ACTIVITY:
Return the lines that run from the line containing "Instruction: Activate the" through the end of the entries, both ends included. Leave out all pictures.

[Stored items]
************

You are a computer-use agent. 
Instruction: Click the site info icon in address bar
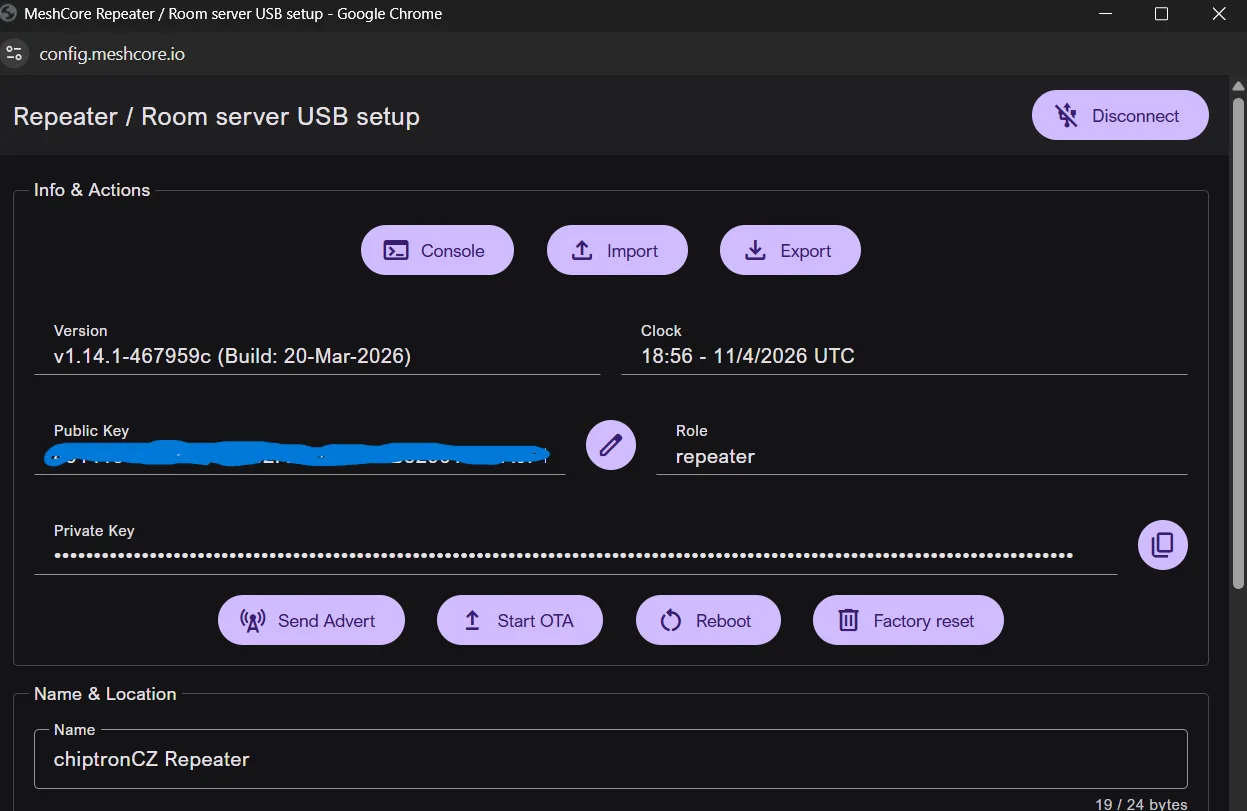(13, 53)
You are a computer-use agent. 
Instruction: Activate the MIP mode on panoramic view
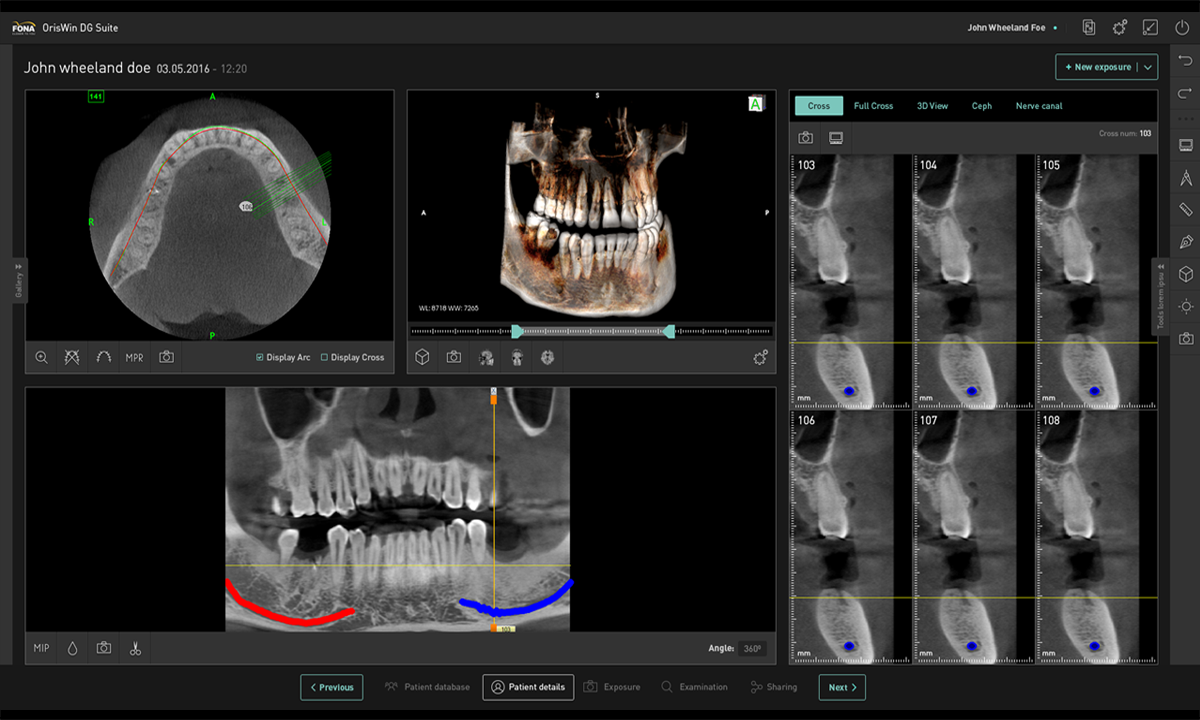(x=41, y=648)
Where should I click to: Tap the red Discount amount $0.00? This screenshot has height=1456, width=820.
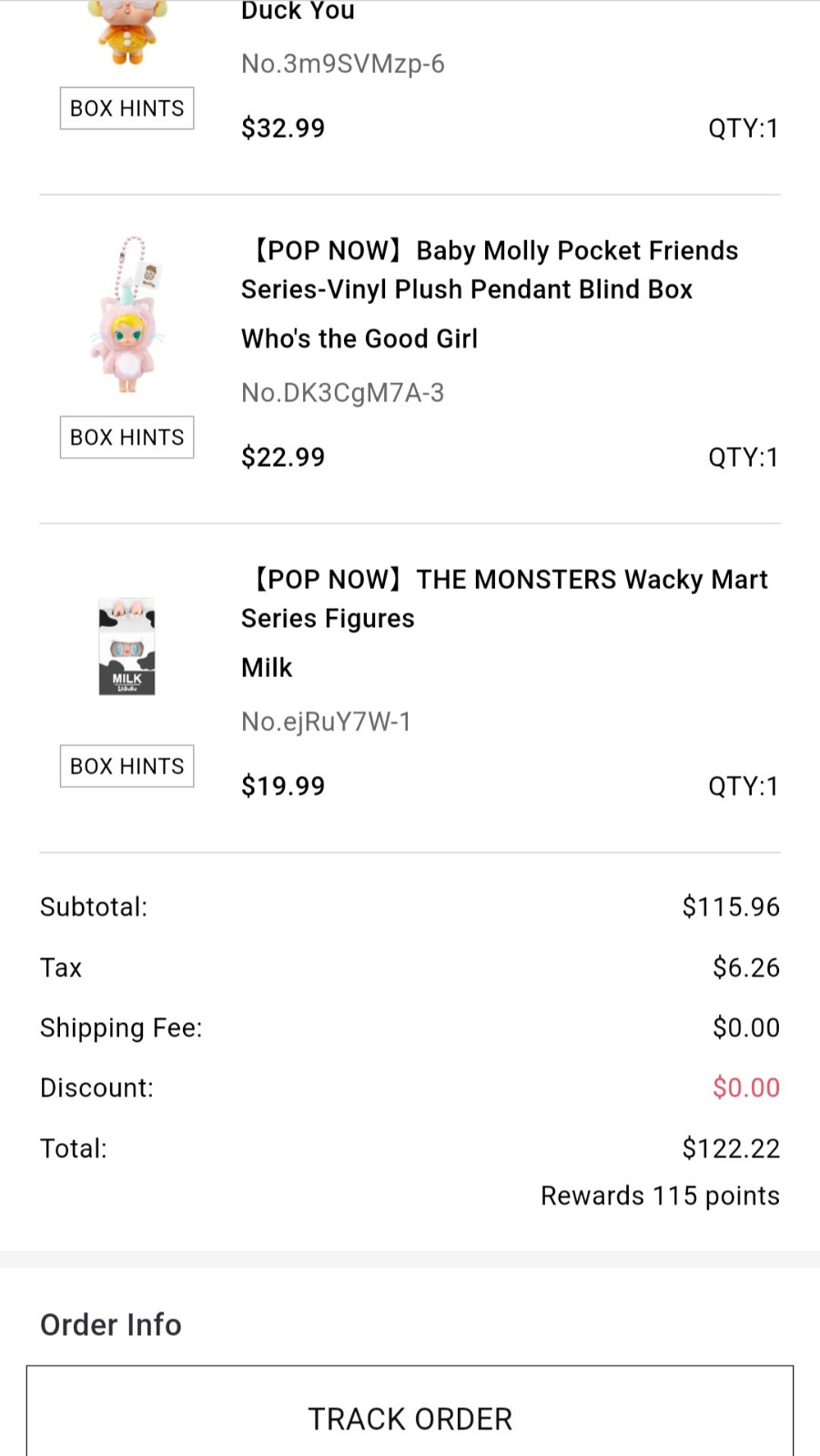coord(745,1087)
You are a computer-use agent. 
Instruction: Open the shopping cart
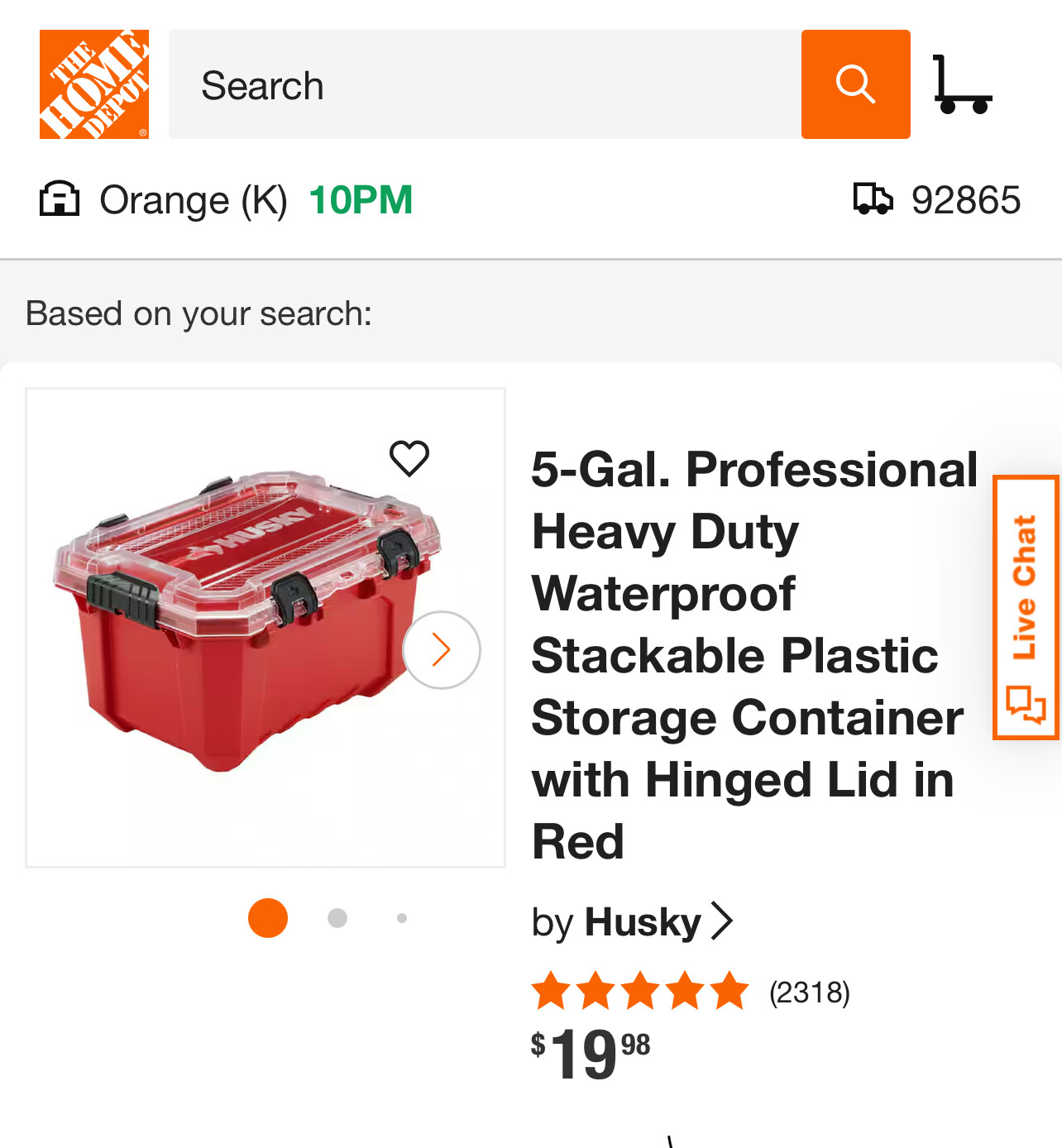961,84
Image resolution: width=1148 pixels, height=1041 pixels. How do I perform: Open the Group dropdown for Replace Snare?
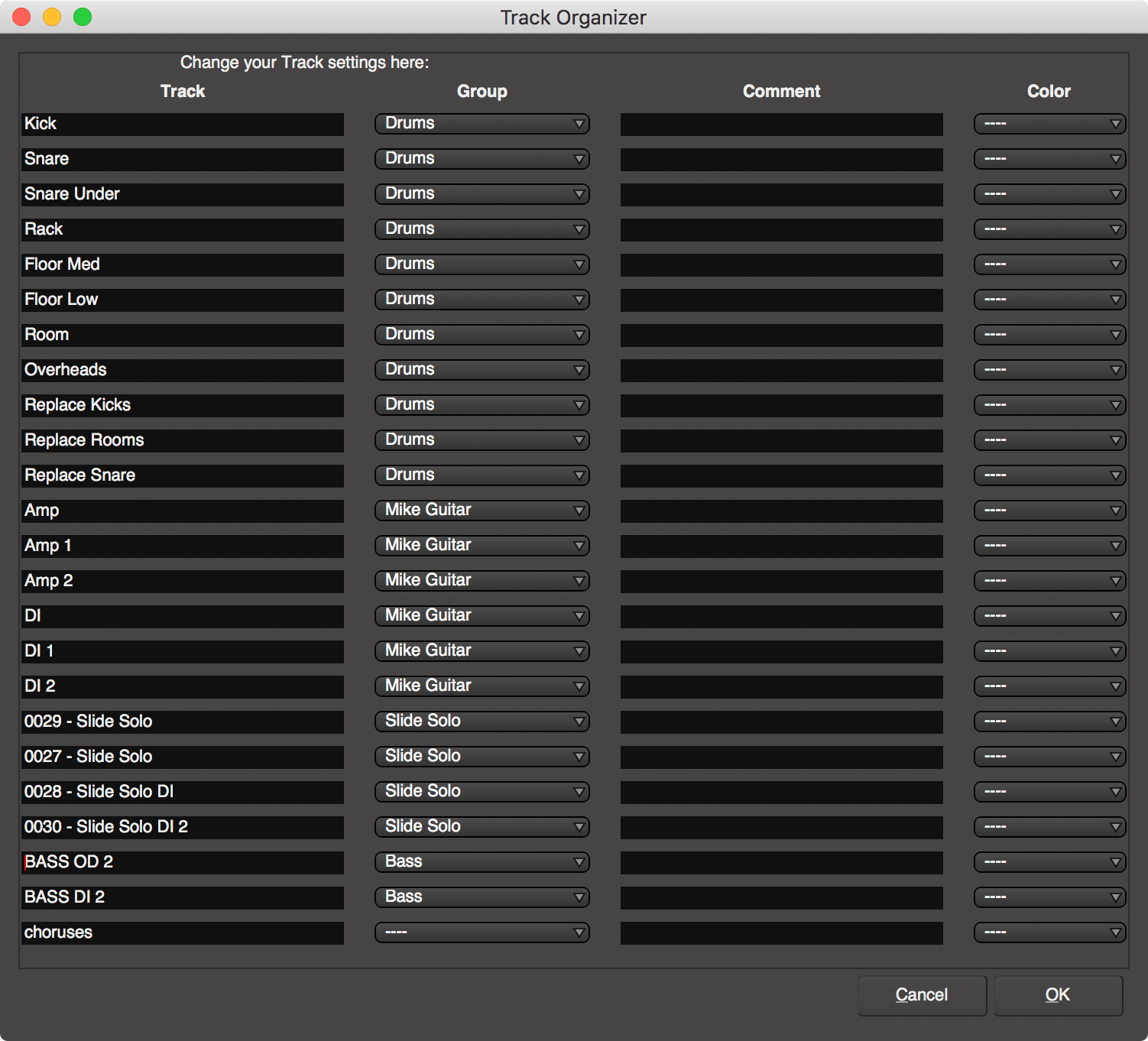tap(482, 475)
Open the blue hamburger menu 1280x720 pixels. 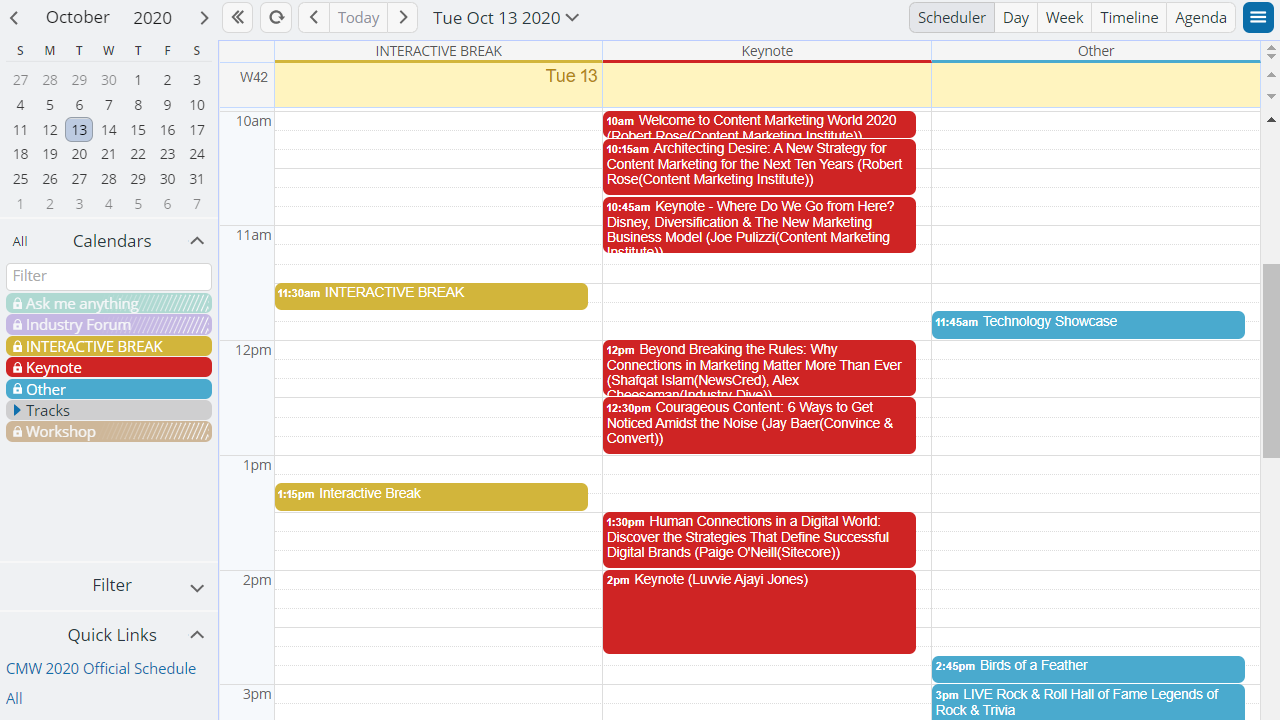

************

EXPECTED OUTPUT:
Instruction: Activate the MIP mode on panoramic view
(x=41, y=648)
Where should I click to: Tap the red Discount amount $0.00? This screenshot has height=1456, width=820.
coord(745,1087)
You are a computer-use agent. 
Instruction: Open the shopping cart
961,84
Image resolution: width=1148 pixels, height=1041 pixels. How do I perform: Open the Group dropdown for Replace Snare?
tap(482, 475)
Open the blue hamburger menu 1280x720 pixels. 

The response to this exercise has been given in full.